Visiting the 1916 frontline, a cemetery was described as ‘communal’. It seemed an odd term; cemeteries by their nature are communal.  Explained in clearer language, it meant a long trench had been dug and the bodies of the fallen had been laid in without any separation.  The point was emphasised by the gravestones standing in a solid line, without space between them.  The remains of those named lay somewhere beneath the patch of soil, but the precise location could not be specified.

Even such a wide interpretation of identity and location was not sufficient for some of the remains that had once been part of a human being;  that had once been part of a  person who had lived with their own hopes and dreams; that had once thought and talked and moved.

The unknown remains were dealt with in succinct terms  At the top of the stone was inscribed, ‘A Soldier of the Great War’; further down, just three words, ‘Known Unto God’.

Listening to the descriptions of how German machine gun fire had cut down wave upon wave of soldiers; listening to how 100,000 soldiers had gone ‘over the top’ on 1st July 1916, of whom 60,000 became casualties, 20,000 of those dying; it was not convincing to suggest that God was somehow present in the process.

Words from Sebastian Faulks were remembered  Not words from Birdsong, the novel that graphically captures the reality of trench warfare, but lines from his World War II novel, Charlotte Gray. Levade, a Jewish character living in Nazi-occupied France, reflects on his own end:

“No child born knows the world he is entering, and at the moment of his birth he is a stranger to his parents. When he dies, many years later, there may be regrets among those left behind that they never knew him better, but he is forgotten almost as soon as he dies because there is no time for others to puzzle out his life. After a few years he will be referred to once or twice by a grandchild, then by no one at all. Unknown at the moment of birth, unknown after death. This weight of solitude! A being unknown.

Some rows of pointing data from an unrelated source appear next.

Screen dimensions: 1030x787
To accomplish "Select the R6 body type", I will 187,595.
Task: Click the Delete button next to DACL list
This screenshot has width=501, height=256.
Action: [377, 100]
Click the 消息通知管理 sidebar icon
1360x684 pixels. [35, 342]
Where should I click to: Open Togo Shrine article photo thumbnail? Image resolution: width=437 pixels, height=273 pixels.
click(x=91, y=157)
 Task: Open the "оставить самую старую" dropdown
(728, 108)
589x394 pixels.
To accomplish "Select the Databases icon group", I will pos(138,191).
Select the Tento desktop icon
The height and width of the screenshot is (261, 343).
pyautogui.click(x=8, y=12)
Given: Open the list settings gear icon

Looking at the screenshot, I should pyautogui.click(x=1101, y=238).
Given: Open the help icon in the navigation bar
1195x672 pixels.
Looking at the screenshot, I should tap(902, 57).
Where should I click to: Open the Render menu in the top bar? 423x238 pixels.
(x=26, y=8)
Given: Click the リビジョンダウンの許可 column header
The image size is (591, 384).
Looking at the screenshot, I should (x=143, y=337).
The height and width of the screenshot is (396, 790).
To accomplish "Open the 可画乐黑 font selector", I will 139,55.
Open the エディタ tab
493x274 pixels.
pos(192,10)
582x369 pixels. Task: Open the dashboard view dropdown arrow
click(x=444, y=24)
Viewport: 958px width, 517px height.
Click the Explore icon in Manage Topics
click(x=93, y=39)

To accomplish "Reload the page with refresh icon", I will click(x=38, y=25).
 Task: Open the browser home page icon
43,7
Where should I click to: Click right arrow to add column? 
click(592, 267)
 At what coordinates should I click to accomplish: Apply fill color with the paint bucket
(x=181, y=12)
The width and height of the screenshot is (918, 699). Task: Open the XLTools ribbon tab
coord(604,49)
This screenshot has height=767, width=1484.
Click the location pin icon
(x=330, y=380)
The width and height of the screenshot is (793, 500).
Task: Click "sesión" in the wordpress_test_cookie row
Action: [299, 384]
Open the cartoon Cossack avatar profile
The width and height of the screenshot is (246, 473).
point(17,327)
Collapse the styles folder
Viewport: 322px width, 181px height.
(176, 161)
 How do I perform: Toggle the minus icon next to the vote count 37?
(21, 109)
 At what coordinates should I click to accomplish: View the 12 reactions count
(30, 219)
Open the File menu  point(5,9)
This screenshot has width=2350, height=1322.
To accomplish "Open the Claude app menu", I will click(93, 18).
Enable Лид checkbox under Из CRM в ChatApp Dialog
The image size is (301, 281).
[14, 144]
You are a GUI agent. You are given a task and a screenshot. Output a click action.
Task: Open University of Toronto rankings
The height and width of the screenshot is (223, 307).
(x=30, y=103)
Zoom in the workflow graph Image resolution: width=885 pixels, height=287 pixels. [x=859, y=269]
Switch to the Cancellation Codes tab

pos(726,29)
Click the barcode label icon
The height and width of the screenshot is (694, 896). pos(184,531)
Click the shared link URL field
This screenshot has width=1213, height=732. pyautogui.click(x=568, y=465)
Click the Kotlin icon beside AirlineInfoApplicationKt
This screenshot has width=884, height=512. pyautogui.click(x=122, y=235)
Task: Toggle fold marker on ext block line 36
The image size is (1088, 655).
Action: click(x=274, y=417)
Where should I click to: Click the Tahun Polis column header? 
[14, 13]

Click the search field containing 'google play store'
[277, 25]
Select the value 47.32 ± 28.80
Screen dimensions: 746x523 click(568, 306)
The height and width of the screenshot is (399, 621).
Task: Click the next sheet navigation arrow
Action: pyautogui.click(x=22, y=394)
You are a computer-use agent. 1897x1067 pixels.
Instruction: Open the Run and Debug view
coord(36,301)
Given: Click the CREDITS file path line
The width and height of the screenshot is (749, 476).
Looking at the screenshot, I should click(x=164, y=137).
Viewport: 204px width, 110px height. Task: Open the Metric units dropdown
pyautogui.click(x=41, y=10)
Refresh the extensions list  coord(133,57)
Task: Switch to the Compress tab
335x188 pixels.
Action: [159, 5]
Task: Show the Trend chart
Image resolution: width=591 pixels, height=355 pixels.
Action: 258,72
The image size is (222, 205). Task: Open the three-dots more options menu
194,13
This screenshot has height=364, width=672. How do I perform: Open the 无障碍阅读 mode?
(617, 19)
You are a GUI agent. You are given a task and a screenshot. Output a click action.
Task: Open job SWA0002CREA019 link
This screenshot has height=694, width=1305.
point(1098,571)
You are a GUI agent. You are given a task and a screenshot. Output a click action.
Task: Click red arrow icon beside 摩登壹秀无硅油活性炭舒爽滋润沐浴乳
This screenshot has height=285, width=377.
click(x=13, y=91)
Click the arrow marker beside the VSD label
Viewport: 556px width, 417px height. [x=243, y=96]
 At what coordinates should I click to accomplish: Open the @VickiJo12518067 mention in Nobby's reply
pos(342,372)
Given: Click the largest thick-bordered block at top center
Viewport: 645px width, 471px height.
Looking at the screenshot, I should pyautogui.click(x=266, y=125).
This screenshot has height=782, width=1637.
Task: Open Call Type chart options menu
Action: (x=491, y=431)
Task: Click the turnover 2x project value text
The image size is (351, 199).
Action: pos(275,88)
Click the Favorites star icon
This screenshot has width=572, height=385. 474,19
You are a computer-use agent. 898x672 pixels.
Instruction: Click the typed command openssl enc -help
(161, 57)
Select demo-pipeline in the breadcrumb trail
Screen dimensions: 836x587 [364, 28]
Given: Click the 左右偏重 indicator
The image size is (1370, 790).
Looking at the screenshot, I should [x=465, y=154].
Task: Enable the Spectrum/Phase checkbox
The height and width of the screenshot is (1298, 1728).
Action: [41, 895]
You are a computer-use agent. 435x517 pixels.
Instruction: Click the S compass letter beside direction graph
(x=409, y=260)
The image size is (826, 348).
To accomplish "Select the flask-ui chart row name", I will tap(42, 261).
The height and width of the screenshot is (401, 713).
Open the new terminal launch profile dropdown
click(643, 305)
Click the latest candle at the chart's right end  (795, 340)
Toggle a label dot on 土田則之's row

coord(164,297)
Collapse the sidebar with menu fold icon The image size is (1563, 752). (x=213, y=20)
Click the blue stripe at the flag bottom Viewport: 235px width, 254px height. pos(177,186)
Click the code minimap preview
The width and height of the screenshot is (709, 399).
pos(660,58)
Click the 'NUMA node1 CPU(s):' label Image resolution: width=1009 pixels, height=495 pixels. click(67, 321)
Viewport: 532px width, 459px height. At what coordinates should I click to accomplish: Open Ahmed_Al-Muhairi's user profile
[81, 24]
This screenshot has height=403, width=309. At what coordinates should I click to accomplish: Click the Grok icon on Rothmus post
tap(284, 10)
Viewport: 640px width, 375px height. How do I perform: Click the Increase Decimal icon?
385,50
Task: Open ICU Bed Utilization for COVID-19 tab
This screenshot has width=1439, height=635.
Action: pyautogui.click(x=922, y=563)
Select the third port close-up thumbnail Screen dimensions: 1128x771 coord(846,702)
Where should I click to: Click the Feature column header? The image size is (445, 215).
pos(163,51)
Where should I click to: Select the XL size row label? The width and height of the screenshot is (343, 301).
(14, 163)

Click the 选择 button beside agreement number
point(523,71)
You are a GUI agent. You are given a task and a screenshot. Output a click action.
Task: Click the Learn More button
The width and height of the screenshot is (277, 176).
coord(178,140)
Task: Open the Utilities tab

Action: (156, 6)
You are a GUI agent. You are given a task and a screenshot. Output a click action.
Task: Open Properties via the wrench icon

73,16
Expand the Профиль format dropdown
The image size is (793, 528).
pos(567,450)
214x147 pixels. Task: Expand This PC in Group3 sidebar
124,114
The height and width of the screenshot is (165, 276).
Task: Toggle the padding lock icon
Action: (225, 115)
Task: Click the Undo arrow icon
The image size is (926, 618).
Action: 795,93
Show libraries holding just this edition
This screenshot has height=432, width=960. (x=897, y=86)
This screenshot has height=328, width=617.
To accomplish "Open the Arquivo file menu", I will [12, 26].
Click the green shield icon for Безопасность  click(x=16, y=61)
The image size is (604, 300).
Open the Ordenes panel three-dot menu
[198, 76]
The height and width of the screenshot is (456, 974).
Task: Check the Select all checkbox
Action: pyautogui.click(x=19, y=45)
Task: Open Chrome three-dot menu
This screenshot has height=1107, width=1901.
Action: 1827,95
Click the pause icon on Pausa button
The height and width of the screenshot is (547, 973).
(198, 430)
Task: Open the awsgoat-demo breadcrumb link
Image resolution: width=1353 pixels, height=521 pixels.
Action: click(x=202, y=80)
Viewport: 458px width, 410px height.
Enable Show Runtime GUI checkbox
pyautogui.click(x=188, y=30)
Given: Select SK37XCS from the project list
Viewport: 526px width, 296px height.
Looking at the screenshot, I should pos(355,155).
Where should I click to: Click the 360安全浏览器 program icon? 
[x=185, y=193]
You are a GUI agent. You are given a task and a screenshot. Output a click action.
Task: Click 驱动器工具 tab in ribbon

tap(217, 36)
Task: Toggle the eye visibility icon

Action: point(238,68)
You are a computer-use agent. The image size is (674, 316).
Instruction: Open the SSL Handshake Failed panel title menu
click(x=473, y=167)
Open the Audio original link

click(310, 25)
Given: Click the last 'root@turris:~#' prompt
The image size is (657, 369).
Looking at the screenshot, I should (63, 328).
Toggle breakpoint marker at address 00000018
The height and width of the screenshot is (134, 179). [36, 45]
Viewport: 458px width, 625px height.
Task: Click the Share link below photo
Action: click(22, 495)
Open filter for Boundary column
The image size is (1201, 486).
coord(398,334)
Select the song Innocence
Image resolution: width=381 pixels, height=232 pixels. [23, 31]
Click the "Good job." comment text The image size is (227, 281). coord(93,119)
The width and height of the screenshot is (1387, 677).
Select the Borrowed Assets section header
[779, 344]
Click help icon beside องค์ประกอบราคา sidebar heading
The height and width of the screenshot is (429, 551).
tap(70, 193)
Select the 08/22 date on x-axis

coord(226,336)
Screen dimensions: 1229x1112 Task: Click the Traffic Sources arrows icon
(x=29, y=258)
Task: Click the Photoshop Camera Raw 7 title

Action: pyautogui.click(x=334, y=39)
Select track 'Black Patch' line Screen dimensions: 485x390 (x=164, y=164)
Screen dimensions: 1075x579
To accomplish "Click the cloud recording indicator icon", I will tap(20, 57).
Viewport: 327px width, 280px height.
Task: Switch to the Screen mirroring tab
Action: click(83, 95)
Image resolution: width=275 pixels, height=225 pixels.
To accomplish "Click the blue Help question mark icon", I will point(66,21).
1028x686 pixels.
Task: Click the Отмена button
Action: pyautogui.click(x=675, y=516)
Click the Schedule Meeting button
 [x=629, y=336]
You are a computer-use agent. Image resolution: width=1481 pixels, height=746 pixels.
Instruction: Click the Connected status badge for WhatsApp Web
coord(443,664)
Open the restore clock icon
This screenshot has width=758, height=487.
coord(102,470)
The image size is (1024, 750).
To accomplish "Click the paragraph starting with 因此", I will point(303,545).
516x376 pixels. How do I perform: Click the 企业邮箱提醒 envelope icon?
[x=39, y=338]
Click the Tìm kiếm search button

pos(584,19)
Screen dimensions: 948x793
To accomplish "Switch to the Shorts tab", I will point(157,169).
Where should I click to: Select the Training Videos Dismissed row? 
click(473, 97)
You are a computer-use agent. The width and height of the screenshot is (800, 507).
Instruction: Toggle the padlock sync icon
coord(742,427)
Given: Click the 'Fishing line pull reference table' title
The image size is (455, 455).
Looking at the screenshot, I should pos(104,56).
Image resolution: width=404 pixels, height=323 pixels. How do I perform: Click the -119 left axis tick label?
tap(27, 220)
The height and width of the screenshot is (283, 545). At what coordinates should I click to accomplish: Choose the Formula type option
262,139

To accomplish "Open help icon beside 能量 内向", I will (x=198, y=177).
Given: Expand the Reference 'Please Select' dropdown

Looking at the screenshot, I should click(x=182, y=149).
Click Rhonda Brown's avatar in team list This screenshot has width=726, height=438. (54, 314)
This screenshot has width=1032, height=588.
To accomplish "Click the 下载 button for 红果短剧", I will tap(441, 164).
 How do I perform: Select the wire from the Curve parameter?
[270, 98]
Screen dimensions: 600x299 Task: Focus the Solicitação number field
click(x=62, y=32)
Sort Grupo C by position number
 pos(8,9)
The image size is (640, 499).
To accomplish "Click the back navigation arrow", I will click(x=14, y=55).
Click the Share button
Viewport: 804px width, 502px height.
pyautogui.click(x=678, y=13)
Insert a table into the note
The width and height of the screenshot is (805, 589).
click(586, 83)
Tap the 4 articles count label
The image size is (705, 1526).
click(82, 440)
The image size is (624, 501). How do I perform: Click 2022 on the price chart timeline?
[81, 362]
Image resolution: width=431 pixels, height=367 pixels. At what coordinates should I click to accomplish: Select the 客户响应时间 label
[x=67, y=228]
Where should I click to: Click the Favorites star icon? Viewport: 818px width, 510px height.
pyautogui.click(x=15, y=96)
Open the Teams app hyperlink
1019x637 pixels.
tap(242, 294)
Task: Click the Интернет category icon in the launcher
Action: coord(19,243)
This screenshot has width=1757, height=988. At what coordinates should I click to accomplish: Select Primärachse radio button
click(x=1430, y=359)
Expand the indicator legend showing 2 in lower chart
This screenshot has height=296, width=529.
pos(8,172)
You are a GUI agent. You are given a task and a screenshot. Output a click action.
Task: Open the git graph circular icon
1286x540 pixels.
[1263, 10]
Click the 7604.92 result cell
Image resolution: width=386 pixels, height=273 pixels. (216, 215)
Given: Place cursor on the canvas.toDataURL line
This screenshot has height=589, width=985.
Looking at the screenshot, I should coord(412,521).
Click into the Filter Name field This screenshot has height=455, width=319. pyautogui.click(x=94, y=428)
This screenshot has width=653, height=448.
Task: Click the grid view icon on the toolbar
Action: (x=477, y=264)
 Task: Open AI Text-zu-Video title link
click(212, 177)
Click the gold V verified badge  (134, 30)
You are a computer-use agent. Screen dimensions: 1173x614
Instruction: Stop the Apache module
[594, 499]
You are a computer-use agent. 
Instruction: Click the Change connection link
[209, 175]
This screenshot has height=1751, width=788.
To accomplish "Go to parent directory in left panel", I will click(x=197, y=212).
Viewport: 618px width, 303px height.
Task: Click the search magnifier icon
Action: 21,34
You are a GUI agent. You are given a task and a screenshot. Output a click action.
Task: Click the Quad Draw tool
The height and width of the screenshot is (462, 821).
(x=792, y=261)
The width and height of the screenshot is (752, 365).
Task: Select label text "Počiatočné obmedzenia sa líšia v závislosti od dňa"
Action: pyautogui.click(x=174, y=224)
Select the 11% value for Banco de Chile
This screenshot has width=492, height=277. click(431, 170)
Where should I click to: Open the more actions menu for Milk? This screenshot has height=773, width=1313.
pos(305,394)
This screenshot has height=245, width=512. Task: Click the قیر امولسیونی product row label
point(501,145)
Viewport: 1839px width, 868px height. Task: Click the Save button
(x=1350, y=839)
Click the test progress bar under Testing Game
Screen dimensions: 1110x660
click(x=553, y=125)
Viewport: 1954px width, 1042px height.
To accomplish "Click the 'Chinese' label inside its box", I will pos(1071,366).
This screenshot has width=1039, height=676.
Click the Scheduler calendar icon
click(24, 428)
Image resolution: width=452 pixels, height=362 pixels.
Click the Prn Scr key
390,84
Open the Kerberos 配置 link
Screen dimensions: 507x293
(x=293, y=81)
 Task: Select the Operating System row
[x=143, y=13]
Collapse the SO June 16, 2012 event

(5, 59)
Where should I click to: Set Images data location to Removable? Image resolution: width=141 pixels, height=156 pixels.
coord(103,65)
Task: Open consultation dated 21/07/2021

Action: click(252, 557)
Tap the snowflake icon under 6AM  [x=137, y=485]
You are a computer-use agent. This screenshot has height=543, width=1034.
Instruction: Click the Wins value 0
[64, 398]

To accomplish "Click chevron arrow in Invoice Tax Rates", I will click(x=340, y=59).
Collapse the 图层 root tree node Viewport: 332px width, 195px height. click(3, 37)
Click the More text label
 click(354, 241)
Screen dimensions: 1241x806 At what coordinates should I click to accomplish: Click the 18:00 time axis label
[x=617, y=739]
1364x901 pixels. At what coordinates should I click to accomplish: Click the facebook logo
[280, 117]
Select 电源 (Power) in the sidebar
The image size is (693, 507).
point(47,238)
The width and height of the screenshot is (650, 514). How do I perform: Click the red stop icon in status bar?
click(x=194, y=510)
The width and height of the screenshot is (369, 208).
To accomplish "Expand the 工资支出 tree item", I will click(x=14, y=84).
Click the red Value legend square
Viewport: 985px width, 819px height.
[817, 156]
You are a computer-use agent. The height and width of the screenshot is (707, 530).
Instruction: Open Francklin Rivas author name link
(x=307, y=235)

And yet, if I believe in God, I am known. On the tombs of the English soldiers, the ones too fragmented to have a name, I remember that they wrote ‘Known unto God’. By this they meant that here was a man, who did once have arms and legs and a father and a mother, but they could not find all the parts of him – least of all his name.

God will know me, even as I cannot know myself. If He created me, then He has lived with me. He knows the nature of my temptations and the manner of my failing. So I am not alone. I have for my companion the creator of the world.

At the hour of my death I would wish to be ‘known unto God’.”

If God is God at all, then he must know those who once possessed the random body parts that lay beneath this soil; and if God does not know them, then is he God at all?